Why it works that way: NAT Gateway allows outbound traffic (e.g., for updates, APIs) while maintaining the private nature of the subnet.
Why not another way: Simply allowing direct two-way internet access to private resources would expose them to unnecessary risks.

NAT Gateways are generally used in conjunction with private and public subnets. Instances in a private subnet that need to access the internet can have their traffic routed through a NAT Gateway residing in a public subnet.

6. Security Group
What it is: A virtual firewall that controls inbound and outbound traffic for one or more instances.
Example: Think of security groups as the security system installed in each house within the community.
Why it works that way: Security groups are more instance-level security measures and are stateful (unlike NACLs which are stateless).
Why not another way: Without security groups, you wouldn't have fine-grained control over the network traffic to and from your instances.

7. Elastic IPs (EIP)
What it is: A static, public IPv4 address that you can allocate to your AWS account, which you can associate or disassociate with an instance on-the-fly.
Example: Imagine having a reserved parking spot in a public area.

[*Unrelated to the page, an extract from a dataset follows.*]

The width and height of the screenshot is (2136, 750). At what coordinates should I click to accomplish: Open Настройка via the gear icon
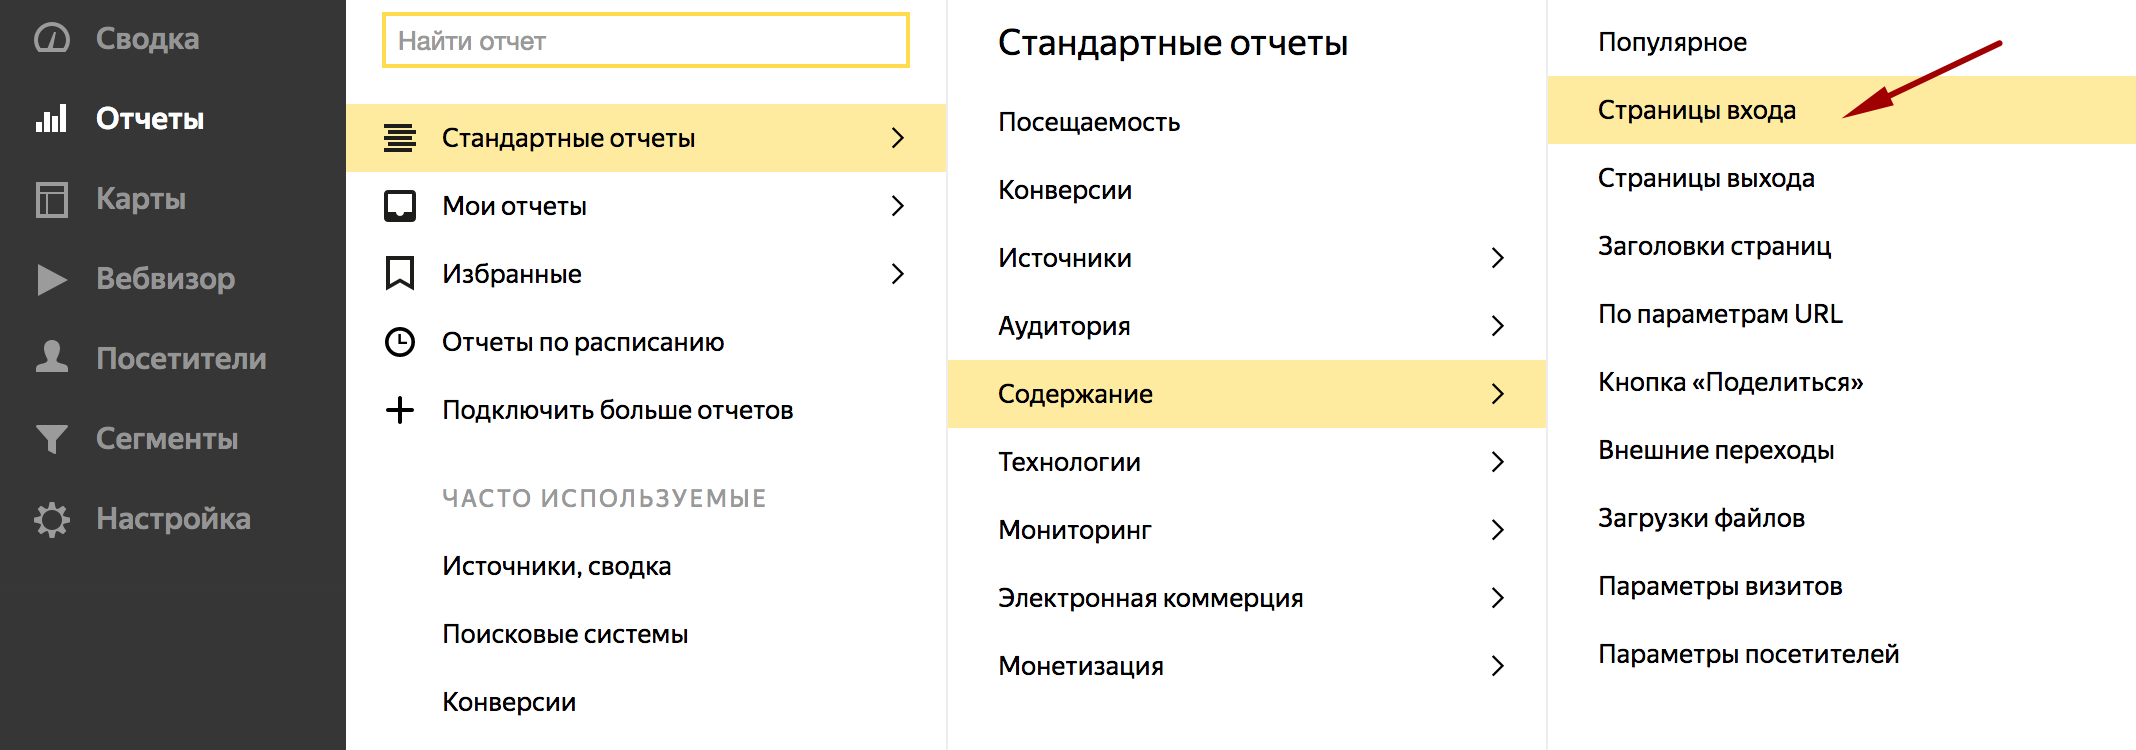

You can use this spot whenever you want, and if you change cars, you can easily reassign the spot to the new car.
Why it works that way: Elastic IPs provide a way to have a fixed public IP address that can be quickly remapped to any instance in your VPC. This can be useful for fault-tolerance and high availability.
Why not another way: Using a dynamic public IP address (which changes every time you stop and start your instance) could cause issues with DNS mapping and could complicate network configurations.

Elastic IPs are useful for various use-cases, such as:
Failover: Quickly reroute traffic to another instance.
High Availability: Swap IPs between instances in different availability zones.
DNS Mapping: Helpful when you have a domain pointing to a specific IP address, and you don't want to update DNS records if you switch instances.

8. NACL (Network Access Control List)
What it is: A layer of security that acts as a firewall for controlling network traffic in and out of a subnet.
Example: These are like the security guards at each lane or sector within your gated community.
Why it works that way: They filter traffic based on IP protocol, port number, and source/destination IP address.
Why not another way: Without NACLs, your subnets would be exposed to unauthorized or malicious traffic.

Imagine you're building a house. Before you start adding rooms and furniture, you need to set up the foundation – that's where the VPC (Virtual Private Cloud) comes in. Think of the VPC as the blueprint for your AWS infrastructure. It's like defining the boundaries of your virtual space.


Now, let's say you're building a website. You need two things: a web server to show the website and a database to store information. Just like in your house, you might have a living room and a storage room.

The web server is like your living room – it's where guests (users) come in and see the nice stuff (your website). Since you want everyone to see it, the web server needs to be accessible from the outside, which means it's in the "public" part of your virtual space.

On the other hand, the database is like your storage room – it's where you keep important things, but you don't want just anyone to access it. It's the heart of your website, so it needs to be well-protected. That's why the database is in the "private" part of your virtual space. It's not directly accessible from the outside.

Here's where it gets interesting. When a user fills out a web form on your website (let's say they're ordering a cool gadget), the web server needs to talk to the database to save that order. But you don't want the database to talk to strangers on its own – that would be risky. So, the web server acts like a bridge. It takes the user's order, walks over to the private storage room (database), and says, "Hey, store this safely for me."